Other roads around Fort Union include 1000 East Street, Creek Road, Union Park Avenue, and (nearby) Interstate 215. 1000 East runs due south between State Route 71 and 1300 East, Creek Road is the historically important route along the bottom of the Little Cottonwood Creek Valley, and Union Park Avenue was built to connect Fort Union to its exit on I-215 (about a third of a mile north of Fort Union Boulevard). Unlike most of the Salt Lake Valley, which uses a loose grid system, the roads entering the Fort Union are essentially radial; clockwise, starting from the north, the locally-radial roads are: Union Park Avenue, 1300 East, Creek Road, 1300 East, 1000 East, State Route 71, Fort Union Boulevard, and State Route 71.

The Utah Transit Authority and Wasatch Front Regional Council have proposed bus rapid transit lines connecting Fort Union to the TRAX light rail system to the west as well as north-to-south along the full length of 1300 East, but there are no concrete plans and ordinary bus lines are the only public transportation available.

==Development==
Suburban development in the surrounding areas started to affect Fort Union in the mid to late 20th century, but the largest surge of development occurred in the 1990s after the nearby portion of I-215 opened. The area bounded by State Route 71, Fort Union Boulevard, North Union Avenue, and the western slopes of the plateau on the north side of Little Cottonwood Creek has been filled with almost nothing but big-box store developments (containing some smaller-scale retail) and office towers, with associated parking facilities; previously, development had occurred mostly along the main roads through the area leaving big gaps of open fields that were quickly filled-in during the 1990s.

The largest-scale development since the 1990s has been south along 1300 East in the small portion of Fort Union within Sandy.
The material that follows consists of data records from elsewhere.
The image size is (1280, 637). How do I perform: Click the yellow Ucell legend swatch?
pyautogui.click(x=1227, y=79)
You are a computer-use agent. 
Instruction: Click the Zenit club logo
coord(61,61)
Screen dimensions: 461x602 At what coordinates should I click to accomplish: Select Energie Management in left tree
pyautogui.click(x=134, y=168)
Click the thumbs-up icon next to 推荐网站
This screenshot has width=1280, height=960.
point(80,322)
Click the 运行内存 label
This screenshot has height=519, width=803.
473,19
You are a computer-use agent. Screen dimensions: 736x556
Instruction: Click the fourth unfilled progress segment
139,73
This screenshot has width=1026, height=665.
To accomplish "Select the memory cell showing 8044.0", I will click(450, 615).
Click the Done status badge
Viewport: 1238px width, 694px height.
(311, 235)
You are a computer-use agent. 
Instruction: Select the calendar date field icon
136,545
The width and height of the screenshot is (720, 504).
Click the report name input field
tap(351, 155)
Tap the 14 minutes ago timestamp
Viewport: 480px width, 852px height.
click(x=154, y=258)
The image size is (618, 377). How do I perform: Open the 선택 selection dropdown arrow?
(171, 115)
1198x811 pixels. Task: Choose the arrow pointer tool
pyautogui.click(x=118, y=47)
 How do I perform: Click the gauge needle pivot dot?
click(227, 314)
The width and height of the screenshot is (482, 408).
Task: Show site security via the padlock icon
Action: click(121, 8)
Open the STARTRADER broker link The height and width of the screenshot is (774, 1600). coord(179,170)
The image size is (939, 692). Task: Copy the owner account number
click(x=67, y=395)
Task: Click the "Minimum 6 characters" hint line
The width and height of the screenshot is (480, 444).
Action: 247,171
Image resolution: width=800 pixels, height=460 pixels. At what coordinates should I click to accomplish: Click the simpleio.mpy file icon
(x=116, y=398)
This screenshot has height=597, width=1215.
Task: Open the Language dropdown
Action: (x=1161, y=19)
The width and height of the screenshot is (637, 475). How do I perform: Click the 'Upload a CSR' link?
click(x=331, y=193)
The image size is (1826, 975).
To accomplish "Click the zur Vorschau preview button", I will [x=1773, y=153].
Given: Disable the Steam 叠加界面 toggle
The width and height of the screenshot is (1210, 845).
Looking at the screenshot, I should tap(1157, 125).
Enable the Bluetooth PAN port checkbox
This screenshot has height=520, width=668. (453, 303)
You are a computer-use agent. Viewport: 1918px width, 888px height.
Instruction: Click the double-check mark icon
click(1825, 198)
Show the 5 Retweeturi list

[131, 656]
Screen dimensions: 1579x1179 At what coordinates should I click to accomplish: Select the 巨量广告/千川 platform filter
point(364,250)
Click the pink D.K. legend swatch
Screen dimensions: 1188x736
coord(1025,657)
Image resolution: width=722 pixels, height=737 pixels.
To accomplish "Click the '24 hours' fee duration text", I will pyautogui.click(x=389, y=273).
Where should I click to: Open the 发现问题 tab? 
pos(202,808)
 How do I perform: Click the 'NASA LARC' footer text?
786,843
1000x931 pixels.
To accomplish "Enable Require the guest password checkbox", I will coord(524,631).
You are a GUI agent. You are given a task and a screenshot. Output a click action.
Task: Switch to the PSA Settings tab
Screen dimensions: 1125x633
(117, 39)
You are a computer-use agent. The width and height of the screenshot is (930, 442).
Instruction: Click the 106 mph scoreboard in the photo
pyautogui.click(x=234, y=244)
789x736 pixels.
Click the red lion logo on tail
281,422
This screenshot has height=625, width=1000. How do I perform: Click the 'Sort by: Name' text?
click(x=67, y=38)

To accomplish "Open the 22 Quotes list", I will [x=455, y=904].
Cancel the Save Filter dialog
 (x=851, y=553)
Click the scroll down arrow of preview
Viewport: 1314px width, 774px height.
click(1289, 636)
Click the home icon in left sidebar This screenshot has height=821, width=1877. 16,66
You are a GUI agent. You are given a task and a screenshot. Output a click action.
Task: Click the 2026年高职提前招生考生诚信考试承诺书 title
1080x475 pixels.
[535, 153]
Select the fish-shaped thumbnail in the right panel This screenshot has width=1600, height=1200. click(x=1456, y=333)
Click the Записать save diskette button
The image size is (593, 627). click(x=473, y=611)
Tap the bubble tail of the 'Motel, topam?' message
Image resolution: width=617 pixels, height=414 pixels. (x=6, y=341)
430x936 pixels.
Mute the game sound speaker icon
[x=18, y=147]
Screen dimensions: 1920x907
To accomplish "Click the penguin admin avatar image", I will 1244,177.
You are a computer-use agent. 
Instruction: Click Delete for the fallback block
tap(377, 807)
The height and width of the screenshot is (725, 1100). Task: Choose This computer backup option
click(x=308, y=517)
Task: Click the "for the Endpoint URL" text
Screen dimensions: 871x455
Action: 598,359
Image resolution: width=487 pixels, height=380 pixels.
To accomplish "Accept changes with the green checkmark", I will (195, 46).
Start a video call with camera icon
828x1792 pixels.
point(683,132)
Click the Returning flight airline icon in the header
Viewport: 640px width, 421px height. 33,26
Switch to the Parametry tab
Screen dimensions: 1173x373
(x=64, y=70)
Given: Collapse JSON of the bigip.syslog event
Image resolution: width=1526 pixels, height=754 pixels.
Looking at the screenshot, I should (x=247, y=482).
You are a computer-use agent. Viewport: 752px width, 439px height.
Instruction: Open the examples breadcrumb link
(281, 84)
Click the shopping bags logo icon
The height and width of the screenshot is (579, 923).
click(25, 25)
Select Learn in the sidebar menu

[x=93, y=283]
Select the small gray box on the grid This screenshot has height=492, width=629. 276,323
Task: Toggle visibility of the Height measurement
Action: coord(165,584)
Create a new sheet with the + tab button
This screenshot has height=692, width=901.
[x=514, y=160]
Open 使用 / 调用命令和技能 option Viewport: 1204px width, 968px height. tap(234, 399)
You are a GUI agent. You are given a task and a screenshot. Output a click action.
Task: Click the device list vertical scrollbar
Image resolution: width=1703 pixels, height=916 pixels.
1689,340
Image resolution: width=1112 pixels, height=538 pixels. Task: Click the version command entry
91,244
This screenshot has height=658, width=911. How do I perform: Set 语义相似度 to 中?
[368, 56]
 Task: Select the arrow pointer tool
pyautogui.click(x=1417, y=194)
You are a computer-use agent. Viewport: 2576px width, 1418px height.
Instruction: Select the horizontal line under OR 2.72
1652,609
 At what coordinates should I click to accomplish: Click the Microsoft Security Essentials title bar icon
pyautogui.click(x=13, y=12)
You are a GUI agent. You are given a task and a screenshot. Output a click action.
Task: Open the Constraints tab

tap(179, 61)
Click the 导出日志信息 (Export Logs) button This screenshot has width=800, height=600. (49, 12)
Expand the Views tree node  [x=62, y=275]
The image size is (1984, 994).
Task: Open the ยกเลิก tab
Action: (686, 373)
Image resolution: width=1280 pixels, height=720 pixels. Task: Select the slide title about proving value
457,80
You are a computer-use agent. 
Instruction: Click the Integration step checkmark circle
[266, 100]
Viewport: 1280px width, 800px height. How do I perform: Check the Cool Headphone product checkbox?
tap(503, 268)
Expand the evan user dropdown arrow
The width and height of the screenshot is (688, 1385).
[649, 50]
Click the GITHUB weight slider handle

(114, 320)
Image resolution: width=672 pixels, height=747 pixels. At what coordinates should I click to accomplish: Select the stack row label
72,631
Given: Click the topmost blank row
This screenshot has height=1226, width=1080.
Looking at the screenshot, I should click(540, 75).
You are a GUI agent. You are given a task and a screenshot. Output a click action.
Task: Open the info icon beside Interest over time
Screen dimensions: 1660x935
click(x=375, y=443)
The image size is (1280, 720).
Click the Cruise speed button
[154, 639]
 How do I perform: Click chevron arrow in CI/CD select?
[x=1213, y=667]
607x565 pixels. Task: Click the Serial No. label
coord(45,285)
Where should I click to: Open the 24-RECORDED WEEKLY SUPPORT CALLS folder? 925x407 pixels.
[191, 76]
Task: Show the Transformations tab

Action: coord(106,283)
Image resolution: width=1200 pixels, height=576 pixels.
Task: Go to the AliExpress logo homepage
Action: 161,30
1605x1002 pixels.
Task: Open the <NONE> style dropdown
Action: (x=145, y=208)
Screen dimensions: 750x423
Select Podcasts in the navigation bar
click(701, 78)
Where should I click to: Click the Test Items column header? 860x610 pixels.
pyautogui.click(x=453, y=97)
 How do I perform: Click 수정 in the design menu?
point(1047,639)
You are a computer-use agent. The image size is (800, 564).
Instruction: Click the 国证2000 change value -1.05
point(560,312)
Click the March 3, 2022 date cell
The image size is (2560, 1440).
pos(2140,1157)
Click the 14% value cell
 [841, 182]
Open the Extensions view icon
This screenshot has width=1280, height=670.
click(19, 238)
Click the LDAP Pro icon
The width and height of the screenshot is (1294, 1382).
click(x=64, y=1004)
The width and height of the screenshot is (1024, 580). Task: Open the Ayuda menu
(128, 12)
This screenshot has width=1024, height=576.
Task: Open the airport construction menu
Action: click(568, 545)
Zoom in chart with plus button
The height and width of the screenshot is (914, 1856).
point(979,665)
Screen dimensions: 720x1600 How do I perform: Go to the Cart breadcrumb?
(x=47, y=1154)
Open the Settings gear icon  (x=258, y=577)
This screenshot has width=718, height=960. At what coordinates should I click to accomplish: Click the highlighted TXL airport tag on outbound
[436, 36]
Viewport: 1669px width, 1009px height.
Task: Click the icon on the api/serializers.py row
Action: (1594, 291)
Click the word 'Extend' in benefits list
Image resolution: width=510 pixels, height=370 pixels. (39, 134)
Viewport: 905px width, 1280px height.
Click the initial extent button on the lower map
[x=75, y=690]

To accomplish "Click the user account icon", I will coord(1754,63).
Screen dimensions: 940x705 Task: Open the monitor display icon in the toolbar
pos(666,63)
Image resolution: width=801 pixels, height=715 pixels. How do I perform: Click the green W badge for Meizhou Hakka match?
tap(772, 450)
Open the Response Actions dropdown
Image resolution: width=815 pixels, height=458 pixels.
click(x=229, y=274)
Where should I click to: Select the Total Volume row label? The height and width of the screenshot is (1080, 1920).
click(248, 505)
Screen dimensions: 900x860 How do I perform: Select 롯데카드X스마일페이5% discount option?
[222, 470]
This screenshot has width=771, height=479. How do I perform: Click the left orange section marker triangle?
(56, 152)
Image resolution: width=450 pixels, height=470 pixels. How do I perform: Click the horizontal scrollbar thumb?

Office development in this area has increased the total number of major (4-6 story) office towers in Fort Union to about a dozen.

==Government==
The Fort Union area is split between three municipalities: Midvale includes the historic fort site and everything to the west of it, Cottonwood Heights includes almost everything east of the fort site, and Sandy includes a narrow corridor running north-to-south along 1300 East and the ridge line that it follows (all to the south of the fort site).

Cottonwood Heights is the only city of the three to have its city hall in the area. There is no other area in Cottonwood Heights that has both major retail development and major office developments in close proximity, so the location is a natural choice even though it is in the northwest corner of the city.

==Education==
All of Fort Union is in the Canyons School District. Hillcrest High School is on the west side of State Route 71 near South Union Avenue. Mountview elementary school, which had not been in use for years, was torn down in 2011 to make room for a new park at the northeast corner of the Fort Union commercial district.